Problem description: Reproduce everything from "3. Other early" down to "reading material available." in the passage on privilege below.

Source document:
□ □ □
I believe I am extremely privileged. Let me list a few of the factors in my life that I think have been real privileges:
1. I learned to read at an early age.
2. I had a large supply of books available at an early age (for people less ancient than myself, feel free to substitute Internet access—it not only provides much more information, but makes it dramatically easier to access as well).
I’ve lumped these together because they largely go hand in hand. They are also absolutely immense privileges—if you checked off every one of the items in the test under discussion, it still means far less than having learned to read.
Most learning comes from reading. Somebody who’s been taught to read can learn nearly anything and everything else s/he desires.
3. Other early education
I lump all the other early education together. Don’t get me wrong: learning about history, geography, mathematics, etc., is all important—but somebody who knows how to read can learn them independently, so all the other education is still minor compared to learning to read and having reading material available.
4. Having children
I think having children is the single greatest privilege of my adult life. I don’t know of a way to describe what a huge privilege this really is, at least for me. The test at hand would undoubtedly (correctly) conclude that I’m highly privileged—but everything it attempts to measure, combined, is still utterly trivial compared to the privilege of having children.
□ □ □
Dataset excerpt:
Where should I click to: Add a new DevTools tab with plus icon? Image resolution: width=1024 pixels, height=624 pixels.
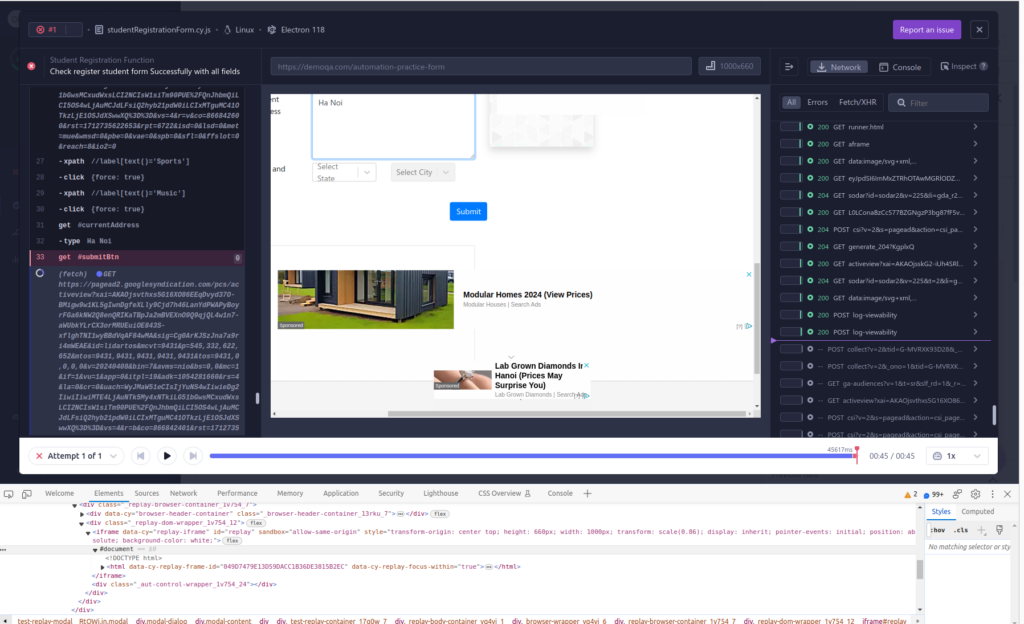point(587,493)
□ □ □
Exercise output:
3. Other early education
I lump all the other early education together. Don’t get me wrong: learning about history, geography, mathematics, etc., is all important—but somebody who knows how to read can learn them independently, so all the other education is still minor compared to learning to read and having reading material available.